# Trecho do texto
——

2 — Galignani, Paris

“Giovanni Antonio Galignani nasceu em 1757, no norte da Itália. Depois de um período em Londres, instalou-se em Paris, onde criou uma pequena editora, abriu uma livraria e fundou um jornal. É a primeira livraria inglesa na Europa fora das ilhas britânicas. Foi instalada na Rua de Rivoli, onde abriu as portas com as melhores selecções de literatura anglo-americana e francesa, assim como uma selecção sem igual de livros de arte e moda”, diz o “ABC.

3 — Selexyz Bookstore, Maastricht


A livraria está instalada num edifício onde funcionou uma igreja de dominicanos. Além de bonita, até “impressionante”, é arejada e tem um café. É apontada como “espectacular”.

4 — Livraria da Vila, São Paulo


O “ABC” nota que São Paulo é a “capital gastronómica e cultural do Brasil”. A repórter elogia a construção arquitectónica, do “genial arquitecto” Isay Weinfeld — as portas são estantes —, e diz que, além de bela, a Livraria da Vila oferece espaço para bate-papo, concertos e exposições.

——

# O que entregar
Reproduza o texto sobre as livrarias do começo ao fim, sem mudar nada.

# Dados fornecidos
——

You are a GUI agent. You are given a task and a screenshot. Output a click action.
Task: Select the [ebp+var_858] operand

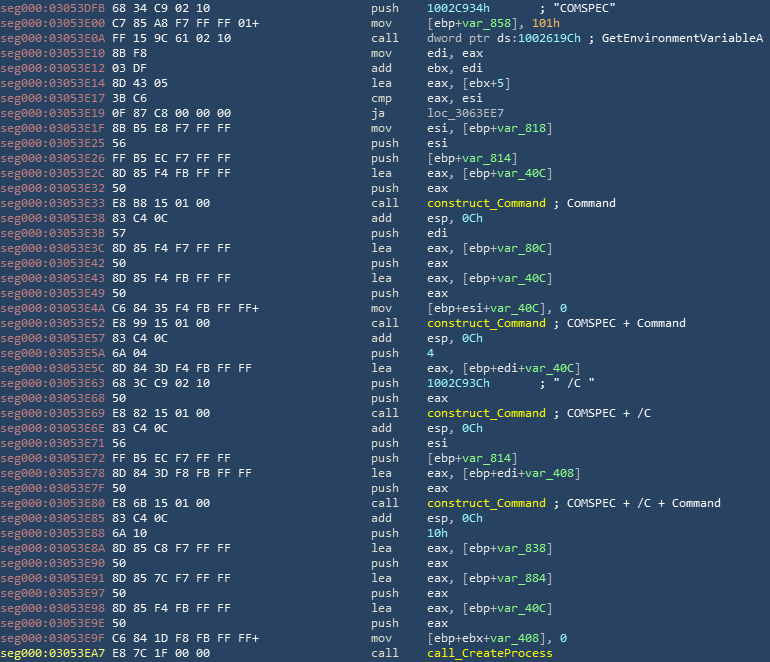(x=472, y=23)
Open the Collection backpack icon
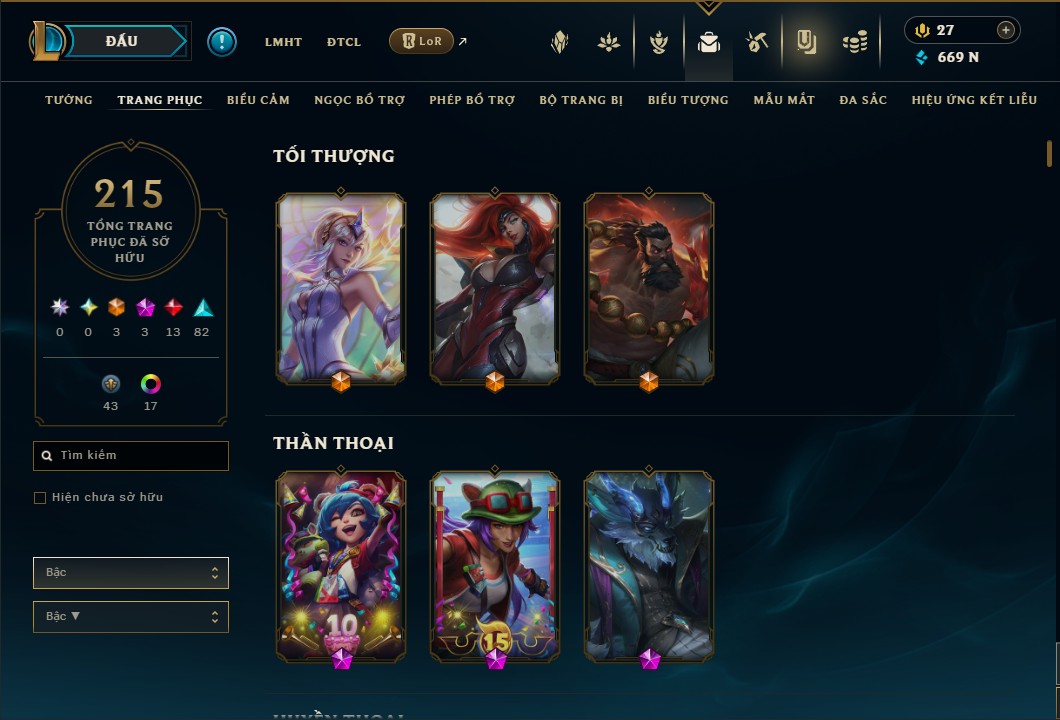The height and width of the screenshot is (720, 1060). click(708, 43)
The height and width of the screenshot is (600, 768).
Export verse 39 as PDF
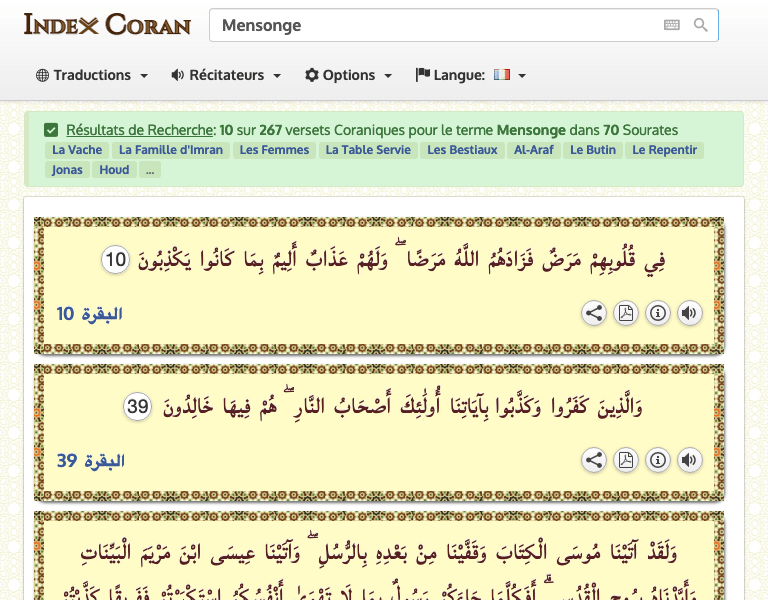click(625, 460)
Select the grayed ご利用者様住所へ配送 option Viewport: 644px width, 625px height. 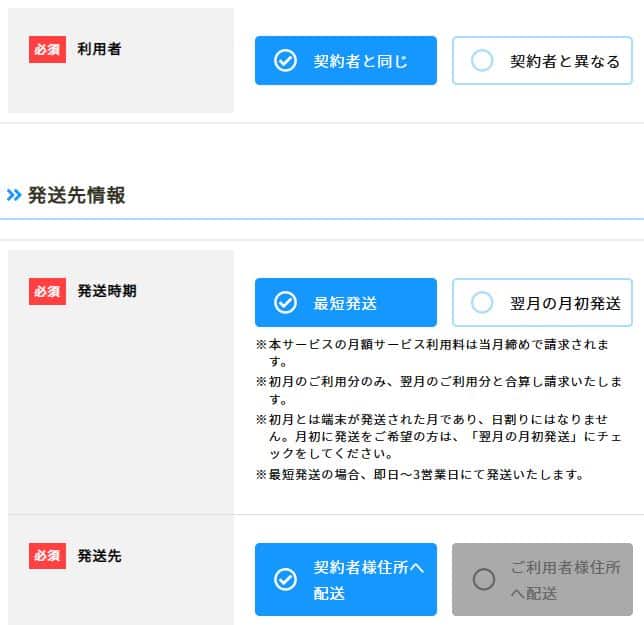pyautogui.click(x=541, y=580)
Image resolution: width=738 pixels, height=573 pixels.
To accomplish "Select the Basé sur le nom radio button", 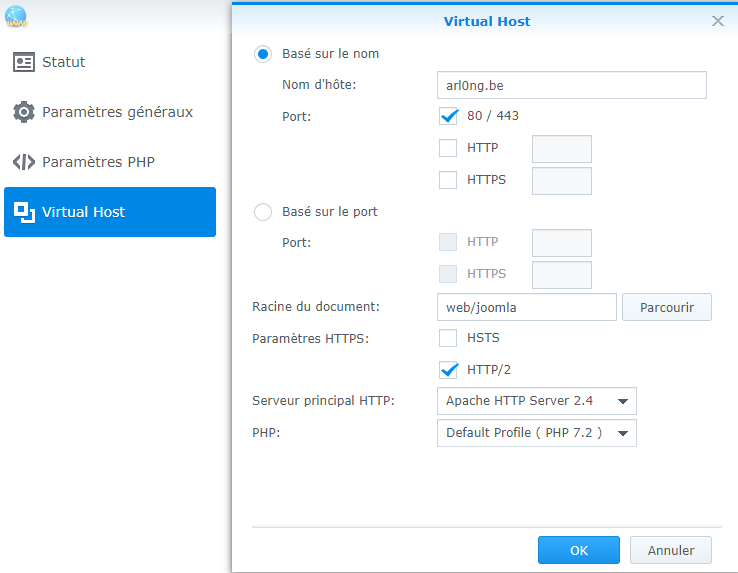I will pyautogui.click(x=263, y=54).
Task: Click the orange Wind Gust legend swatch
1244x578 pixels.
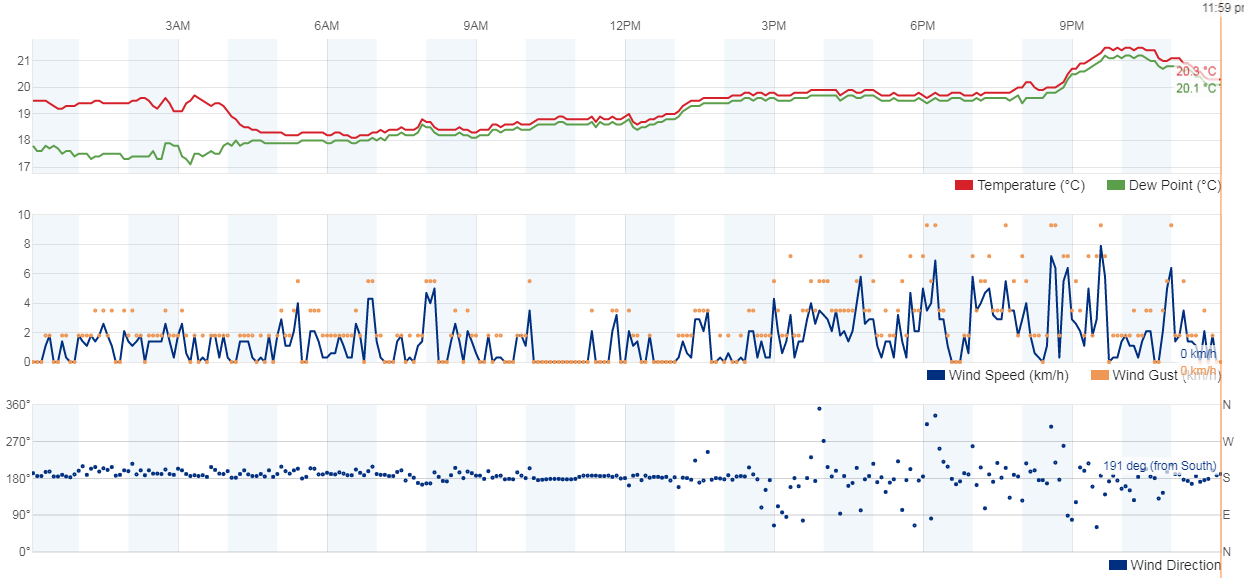Action: pos(1101,376)
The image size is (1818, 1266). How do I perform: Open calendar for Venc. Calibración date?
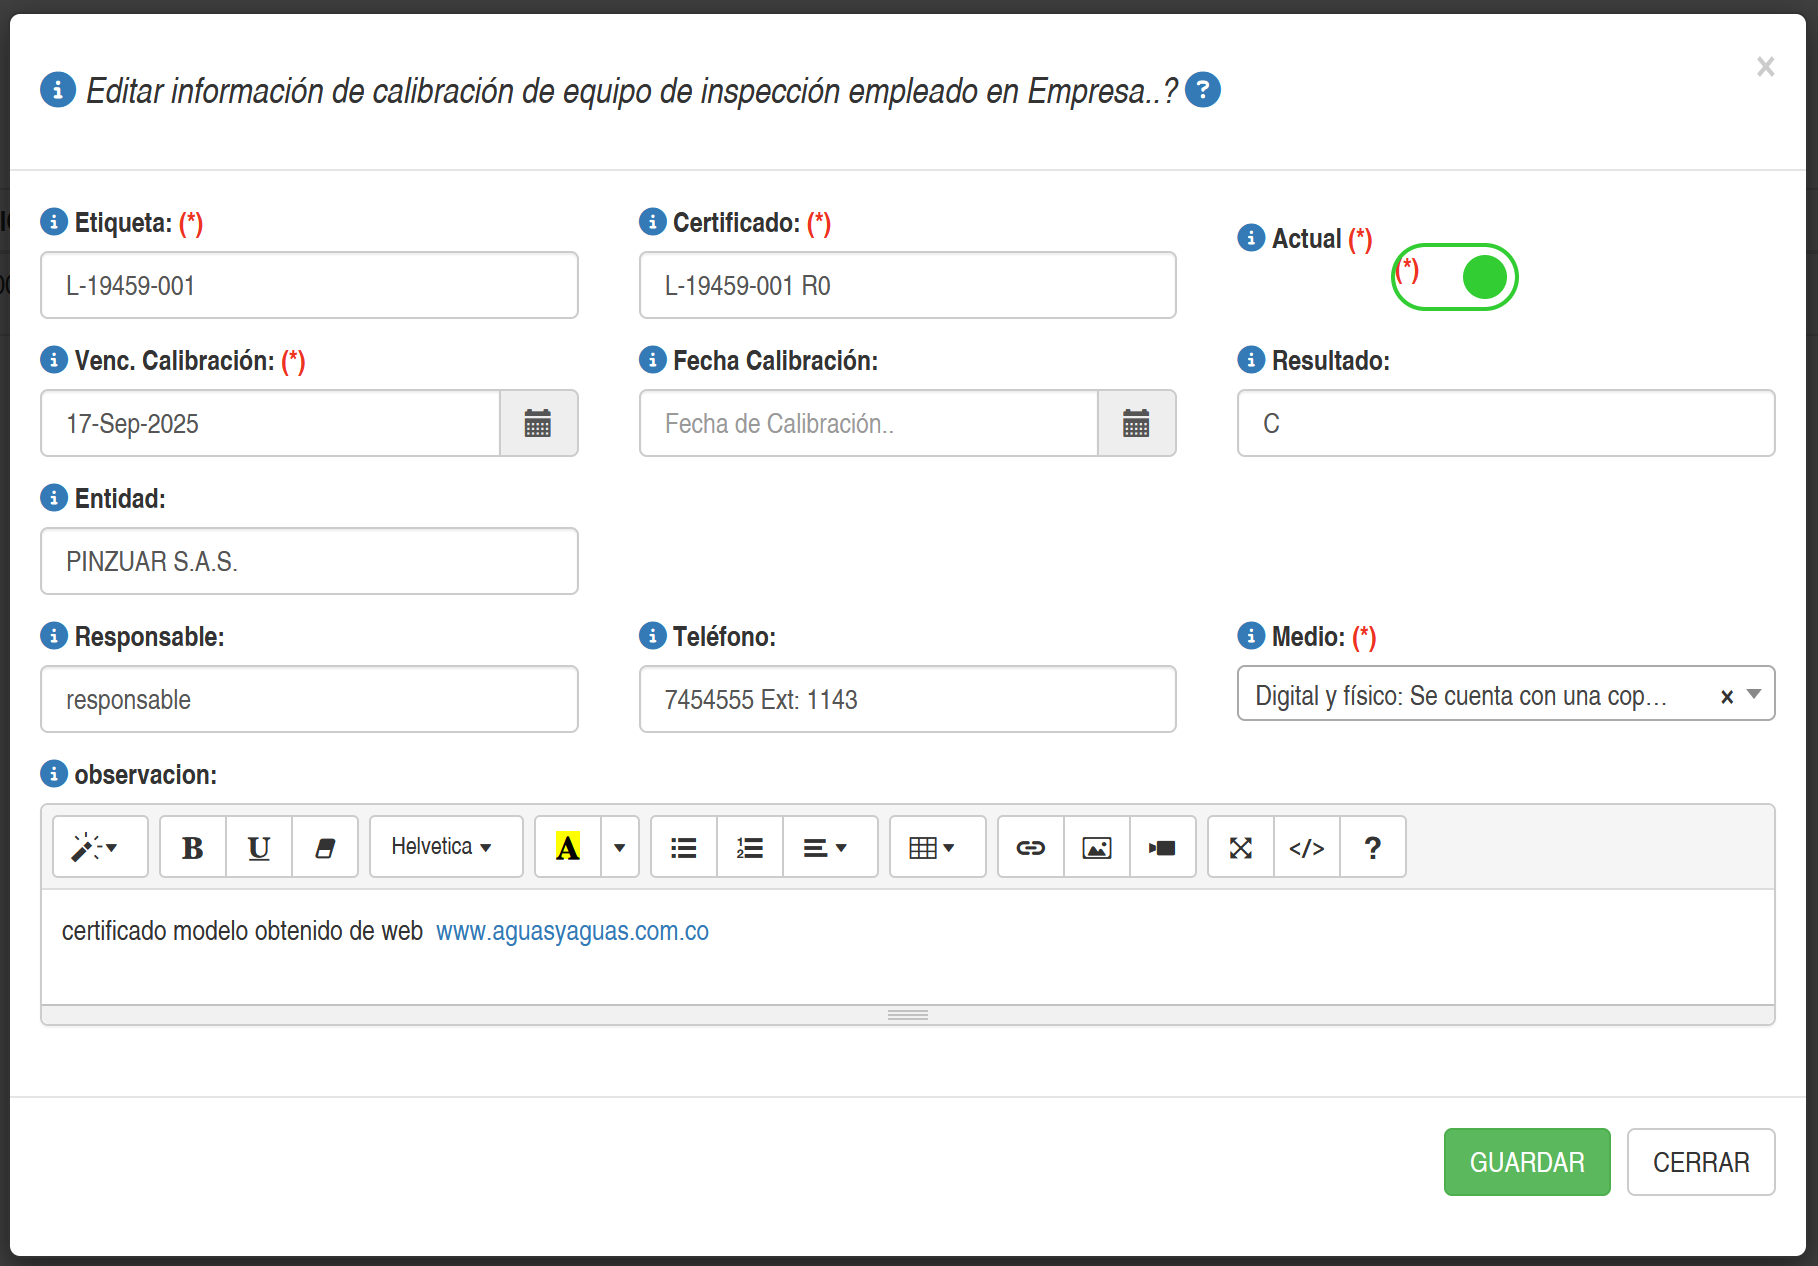[538, 423]
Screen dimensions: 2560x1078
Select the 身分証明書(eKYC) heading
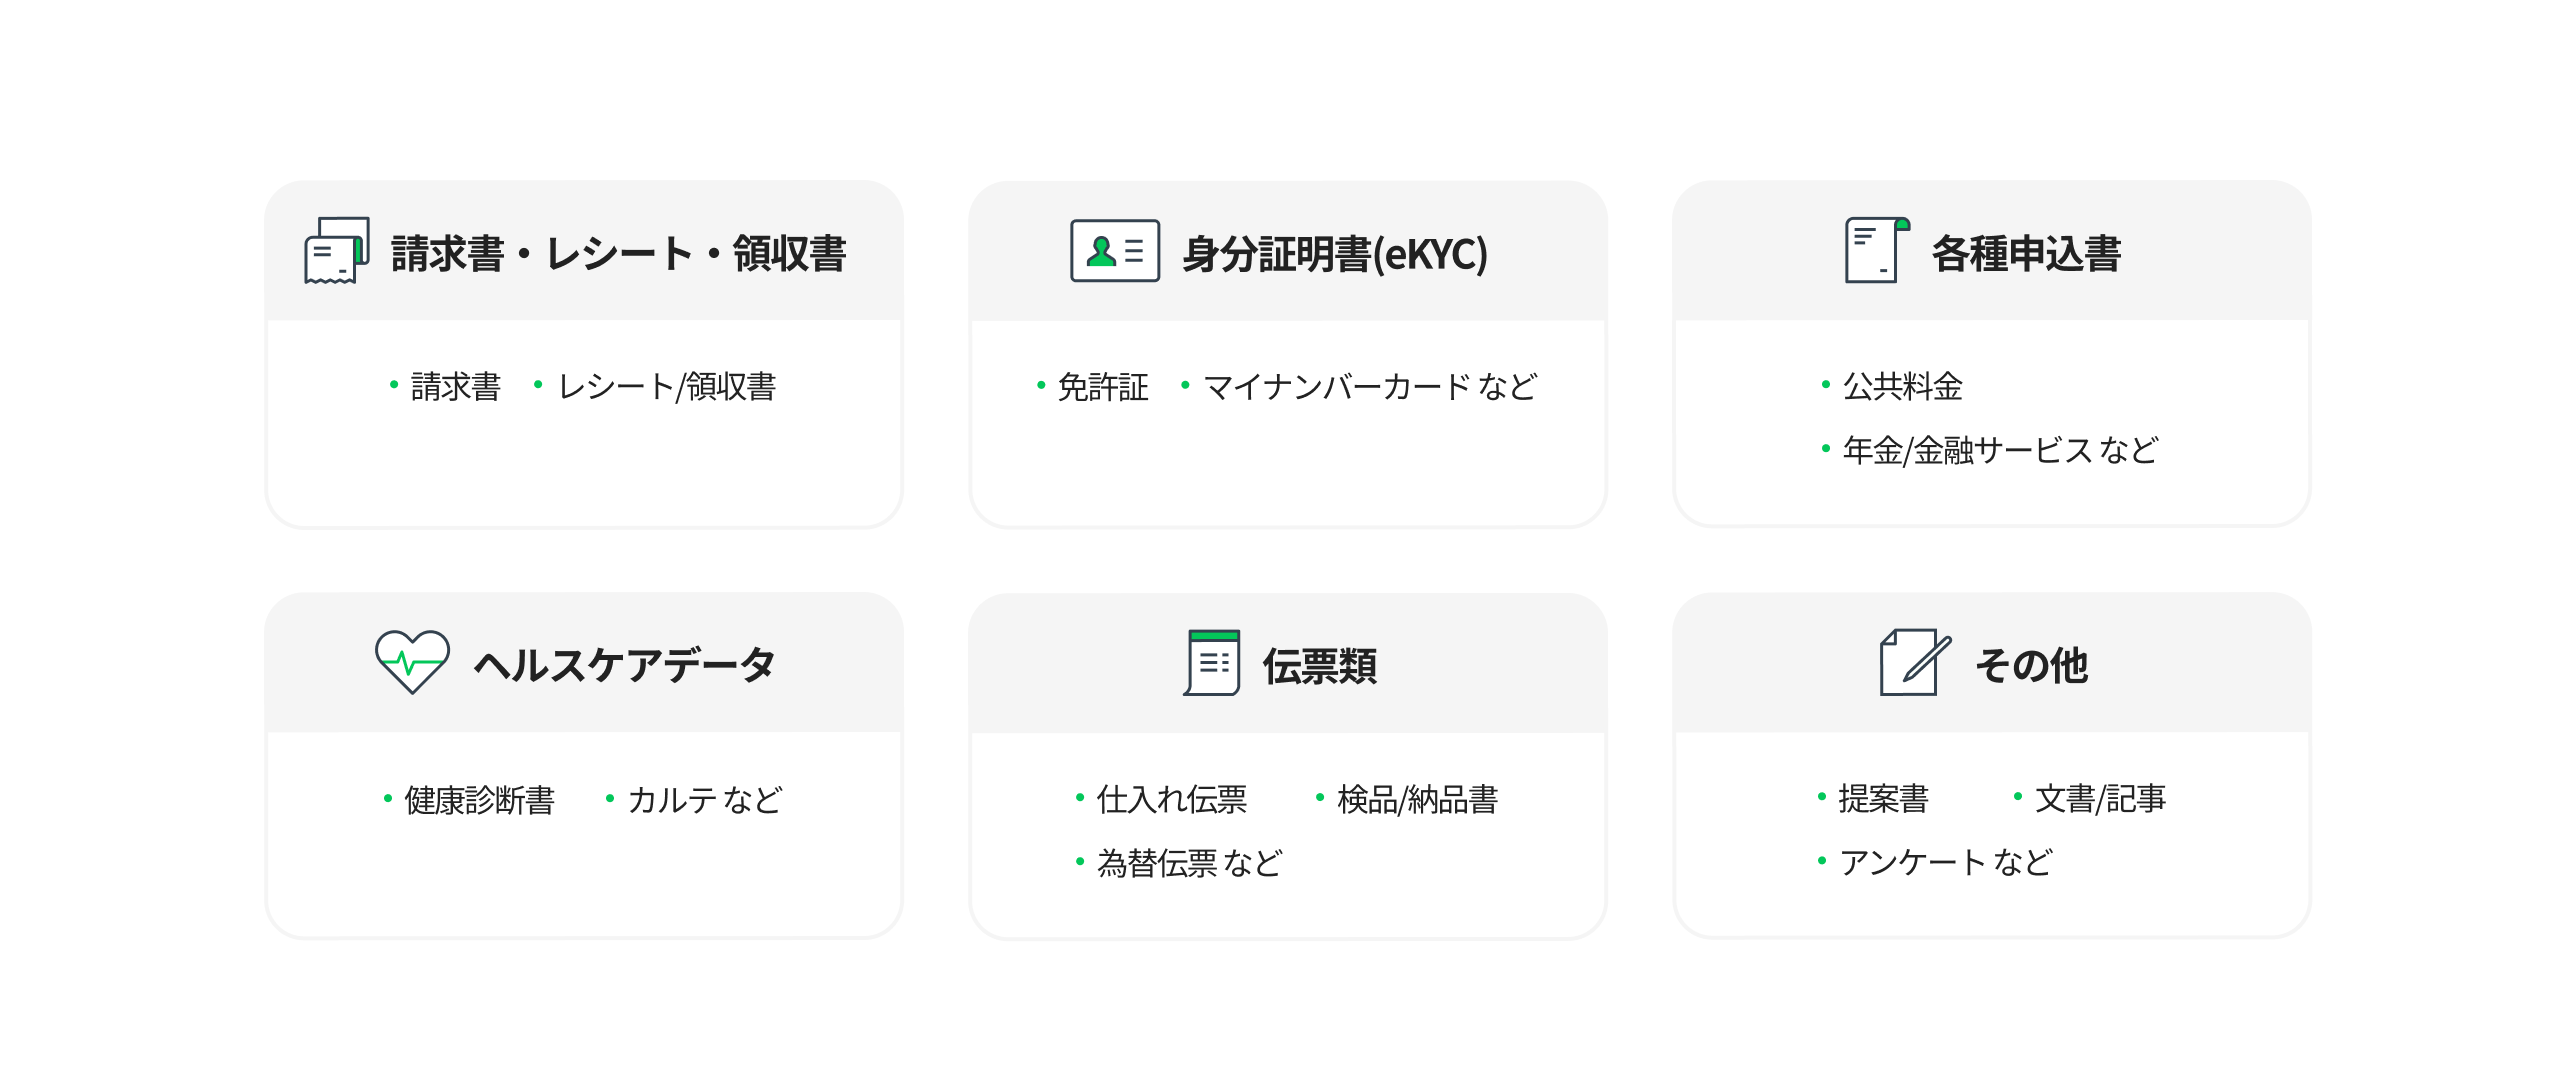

——

# Resultado
2 — Galignani, Paris

“Giovanni Antonio Galignani nasceu em 1757, no norte da Itália. Depois de um período em Londres, instalou-se em Paris, onde criou uma pequena editora, abriu uma livraria e fundou um jornal. É a primeira livraria inglesa na Europa fora das ilhas britânicas. Foi instalada na Rua de Rivoli, onde abriu as portas com as melhores selecções de literatura anglo-americana e francesa, assim como uma selecção sem igual de livros de arte e moda”, diz o “ABC.

3 — Selexyz Bookstore, Maastricht


A livraria está instalada num edifício onde funcionou uma igreja de dominicanos. Além de bonita, até “impressionante”, é arejada e tem um café. É apontada como “espectacular”.

4 — Livraria da Vila, São Paulo


O “ABC” nota que São Paulo é a “capital gastronómica e cultural do Brasil”. A repórter elogia a construção arquitectónica, do “genial arquitecto” Isay Weinfeld — as portas são estantes —, e diz que, além de bela, a Livraria da Vila oferece espaço para bate-papo, concertos e exposições.